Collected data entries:
****************
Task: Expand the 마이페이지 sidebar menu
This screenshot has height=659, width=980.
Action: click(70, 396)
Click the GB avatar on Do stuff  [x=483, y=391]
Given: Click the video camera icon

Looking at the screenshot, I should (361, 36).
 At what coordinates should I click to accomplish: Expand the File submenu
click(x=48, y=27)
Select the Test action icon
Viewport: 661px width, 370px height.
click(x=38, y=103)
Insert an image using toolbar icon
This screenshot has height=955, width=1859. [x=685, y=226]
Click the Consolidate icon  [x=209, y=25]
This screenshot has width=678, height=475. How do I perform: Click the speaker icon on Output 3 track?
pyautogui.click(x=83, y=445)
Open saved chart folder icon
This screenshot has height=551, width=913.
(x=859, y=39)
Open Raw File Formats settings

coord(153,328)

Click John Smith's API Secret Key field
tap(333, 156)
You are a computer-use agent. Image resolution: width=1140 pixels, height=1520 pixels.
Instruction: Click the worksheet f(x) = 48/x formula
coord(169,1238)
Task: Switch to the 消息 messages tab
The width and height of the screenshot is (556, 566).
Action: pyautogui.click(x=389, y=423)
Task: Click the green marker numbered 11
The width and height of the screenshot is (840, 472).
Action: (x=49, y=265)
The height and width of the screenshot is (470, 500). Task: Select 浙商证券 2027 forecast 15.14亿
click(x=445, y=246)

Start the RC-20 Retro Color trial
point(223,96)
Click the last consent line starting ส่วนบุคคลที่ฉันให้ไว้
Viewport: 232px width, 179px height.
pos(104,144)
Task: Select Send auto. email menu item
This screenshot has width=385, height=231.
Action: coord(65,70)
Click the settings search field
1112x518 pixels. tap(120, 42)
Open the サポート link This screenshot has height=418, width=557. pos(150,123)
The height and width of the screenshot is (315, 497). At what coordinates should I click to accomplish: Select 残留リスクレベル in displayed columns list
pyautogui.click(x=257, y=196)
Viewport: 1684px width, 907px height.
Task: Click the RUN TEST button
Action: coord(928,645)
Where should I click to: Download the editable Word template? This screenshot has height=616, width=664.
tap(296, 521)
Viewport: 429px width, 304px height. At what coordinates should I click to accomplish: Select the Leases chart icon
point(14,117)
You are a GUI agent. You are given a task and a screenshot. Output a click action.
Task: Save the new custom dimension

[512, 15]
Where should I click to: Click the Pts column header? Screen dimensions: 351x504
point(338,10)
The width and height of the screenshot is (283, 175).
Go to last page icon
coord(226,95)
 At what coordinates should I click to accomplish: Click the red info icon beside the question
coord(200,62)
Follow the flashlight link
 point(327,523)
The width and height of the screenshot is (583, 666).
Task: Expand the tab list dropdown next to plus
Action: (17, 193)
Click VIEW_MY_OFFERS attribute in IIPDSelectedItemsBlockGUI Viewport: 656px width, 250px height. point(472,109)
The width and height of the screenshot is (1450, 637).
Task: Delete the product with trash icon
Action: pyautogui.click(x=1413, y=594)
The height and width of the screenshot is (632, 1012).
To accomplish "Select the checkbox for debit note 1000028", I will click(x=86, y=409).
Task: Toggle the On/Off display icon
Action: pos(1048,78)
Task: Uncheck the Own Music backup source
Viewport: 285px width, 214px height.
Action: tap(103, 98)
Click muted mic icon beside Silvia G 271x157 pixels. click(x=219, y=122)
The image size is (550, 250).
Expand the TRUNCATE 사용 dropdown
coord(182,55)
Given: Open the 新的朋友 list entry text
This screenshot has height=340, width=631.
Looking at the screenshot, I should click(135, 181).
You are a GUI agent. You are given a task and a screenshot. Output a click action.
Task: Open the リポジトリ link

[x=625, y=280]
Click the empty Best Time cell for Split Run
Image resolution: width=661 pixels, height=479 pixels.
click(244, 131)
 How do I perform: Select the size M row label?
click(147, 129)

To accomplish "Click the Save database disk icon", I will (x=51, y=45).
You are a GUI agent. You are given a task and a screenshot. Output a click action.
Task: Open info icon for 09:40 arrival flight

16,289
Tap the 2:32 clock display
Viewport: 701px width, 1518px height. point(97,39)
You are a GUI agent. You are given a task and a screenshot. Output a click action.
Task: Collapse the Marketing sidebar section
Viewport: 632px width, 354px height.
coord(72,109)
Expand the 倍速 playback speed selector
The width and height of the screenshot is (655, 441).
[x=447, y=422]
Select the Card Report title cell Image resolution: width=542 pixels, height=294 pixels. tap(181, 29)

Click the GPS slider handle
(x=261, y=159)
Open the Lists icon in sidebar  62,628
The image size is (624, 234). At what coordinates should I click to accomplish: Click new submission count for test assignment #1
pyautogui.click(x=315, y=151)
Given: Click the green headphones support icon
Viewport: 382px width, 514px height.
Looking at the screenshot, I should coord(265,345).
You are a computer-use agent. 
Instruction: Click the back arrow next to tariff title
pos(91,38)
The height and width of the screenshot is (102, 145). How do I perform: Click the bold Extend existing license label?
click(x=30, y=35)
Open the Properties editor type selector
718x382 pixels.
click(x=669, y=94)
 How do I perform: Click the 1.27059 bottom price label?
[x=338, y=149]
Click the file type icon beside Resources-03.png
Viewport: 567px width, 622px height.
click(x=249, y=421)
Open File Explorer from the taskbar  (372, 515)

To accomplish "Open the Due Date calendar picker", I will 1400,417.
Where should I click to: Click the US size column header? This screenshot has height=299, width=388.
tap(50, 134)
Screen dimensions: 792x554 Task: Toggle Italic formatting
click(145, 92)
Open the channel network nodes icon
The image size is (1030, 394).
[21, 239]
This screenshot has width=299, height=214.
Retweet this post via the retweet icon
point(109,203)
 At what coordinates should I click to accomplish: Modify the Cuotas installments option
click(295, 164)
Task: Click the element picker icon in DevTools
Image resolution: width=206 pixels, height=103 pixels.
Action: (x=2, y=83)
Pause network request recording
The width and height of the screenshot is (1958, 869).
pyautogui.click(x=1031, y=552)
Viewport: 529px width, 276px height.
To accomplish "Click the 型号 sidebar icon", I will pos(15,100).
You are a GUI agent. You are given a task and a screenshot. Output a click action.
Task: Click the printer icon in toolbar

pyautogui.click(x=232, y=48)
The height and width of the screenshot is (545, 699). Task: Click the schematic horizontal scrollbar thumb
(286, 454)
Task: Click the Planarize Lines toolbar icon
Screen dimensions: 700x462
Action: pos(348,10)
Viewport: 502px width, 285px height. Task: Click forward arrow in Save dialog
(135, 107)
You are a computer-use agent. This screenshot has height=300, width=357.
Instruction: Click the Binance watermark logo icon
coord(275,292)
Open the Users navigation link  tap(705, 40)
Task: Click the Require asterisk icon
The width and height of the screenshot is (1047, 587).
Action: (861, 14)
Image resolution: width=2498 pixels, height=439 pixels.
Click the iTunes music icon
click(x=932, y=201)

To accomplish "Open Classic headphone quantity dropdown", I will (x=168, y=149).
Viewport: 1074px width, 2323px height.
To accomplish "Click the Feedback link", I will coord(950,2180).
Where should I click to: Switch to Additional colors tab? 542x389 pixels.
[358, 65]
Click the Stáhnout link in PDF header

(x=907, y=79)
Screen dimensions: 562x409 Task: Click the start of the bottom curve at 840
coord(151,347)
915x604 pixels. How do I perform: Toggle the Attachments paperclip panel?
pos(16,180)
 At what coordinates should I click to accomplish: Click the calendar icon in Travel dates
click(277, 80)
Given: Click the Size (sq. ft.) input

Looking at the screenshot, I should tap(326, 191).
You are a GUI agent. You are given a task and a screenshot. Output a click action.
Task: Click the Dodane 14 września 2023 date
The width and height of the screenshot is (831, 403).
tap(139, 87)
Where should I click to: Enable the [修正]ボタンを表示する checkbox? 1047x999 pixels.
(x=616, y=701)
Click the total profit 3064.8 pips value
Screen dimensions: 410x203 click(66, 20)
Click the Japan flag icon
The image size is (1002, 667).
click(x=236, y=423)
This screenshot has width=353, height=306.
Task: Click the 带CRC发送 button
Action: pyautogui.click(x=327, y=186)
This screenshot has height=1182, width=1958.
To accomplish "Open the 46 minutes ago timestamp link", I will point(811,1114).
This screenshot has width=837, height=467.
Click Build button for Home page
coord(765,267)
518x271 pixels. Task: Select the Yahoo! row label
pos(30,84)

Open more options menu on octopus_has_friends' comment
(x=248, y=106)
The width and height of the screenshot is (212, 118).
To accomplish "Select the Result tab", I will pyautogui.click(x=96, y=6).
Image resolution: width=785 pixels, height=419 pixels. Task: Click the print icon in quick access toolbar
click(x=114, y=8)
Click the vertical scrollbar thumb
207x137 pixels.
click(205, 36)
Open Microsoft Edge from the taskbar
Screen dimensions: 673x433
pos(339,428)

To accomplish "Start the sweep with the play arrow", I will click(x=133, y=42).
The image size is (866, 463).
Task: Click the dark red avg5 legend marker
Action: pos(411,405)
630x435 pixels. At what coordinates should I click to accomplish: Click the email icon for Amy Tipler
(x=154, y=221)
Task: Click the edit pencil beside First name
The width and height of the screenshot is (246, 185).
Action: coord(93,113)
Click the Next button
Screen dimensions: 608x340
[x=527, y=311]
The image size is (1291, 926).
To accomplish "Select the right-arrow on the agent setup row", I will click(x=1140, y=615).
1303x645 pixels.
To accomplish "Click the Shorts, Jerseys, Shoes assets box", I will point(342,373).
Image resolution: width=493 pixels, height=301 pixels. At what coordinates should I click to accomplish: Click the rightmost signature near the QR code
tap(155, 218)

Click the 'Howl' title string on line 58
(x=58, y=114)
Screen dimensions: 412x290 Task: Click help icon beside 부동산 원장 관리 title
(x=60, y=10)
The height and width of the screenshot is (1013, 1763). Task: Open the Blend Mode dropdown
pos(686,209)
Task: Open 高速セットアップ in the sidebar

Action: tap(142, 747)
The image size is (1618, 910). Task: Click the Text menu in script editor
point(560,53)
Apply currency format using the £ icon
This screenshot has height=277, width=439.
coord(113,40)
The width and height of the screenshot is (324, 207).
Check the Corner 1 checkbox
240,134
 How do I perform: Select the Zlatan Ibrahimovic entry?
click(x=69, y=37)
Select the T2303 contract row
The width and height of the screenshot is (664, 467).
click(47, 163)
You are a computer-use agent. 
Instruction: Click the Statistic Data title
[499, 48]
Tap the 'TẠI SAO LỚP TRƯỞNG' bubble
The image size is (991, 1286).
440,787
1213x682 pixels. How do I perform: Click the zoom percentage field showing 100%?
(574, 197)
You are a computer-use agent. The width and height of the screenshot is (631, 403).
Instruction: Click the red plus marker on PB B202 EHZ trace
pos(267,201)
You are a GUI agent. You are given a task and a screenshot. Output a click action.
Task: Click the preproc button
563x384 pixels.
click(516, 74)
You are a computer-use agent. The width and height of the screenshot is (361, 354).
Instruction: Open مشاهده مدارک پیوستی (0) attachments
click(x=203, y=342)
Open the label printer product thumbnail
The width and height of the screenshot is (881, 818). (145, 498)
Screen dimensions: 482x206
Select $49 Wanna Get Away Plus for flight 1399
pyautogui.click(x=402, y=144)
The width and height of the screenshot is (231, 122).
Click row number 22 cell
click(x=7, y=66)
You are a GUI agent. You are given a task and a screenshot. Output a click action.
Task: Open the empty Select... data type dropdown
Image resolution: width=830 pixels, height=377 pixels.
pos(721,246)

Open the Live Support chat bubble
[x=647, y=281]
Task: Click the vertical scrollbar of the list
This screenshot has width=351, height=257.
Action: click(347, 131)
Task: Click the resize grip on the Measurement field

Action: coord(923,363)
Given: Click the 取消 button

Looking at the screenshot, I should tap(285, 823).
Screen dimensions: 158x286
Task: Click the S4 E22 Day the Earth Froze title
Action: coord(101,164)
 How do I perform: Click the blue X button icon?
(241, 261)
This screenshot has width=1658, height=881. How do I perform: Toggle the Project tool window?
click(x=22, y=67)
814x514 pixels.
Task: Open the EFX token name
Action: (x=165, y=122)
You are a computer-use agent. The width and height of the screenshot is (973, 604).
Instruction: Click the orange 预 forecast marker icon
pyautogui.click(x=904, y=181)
****************
__INSTRUCTIONS TO FOLLOW__.
Show each line in the entries that holds the string "type".

__RESULT__.
Open the Properties editor type selector
Click the file type icon beside Resources-03.png
Task: Open the empty Select... data type dropdown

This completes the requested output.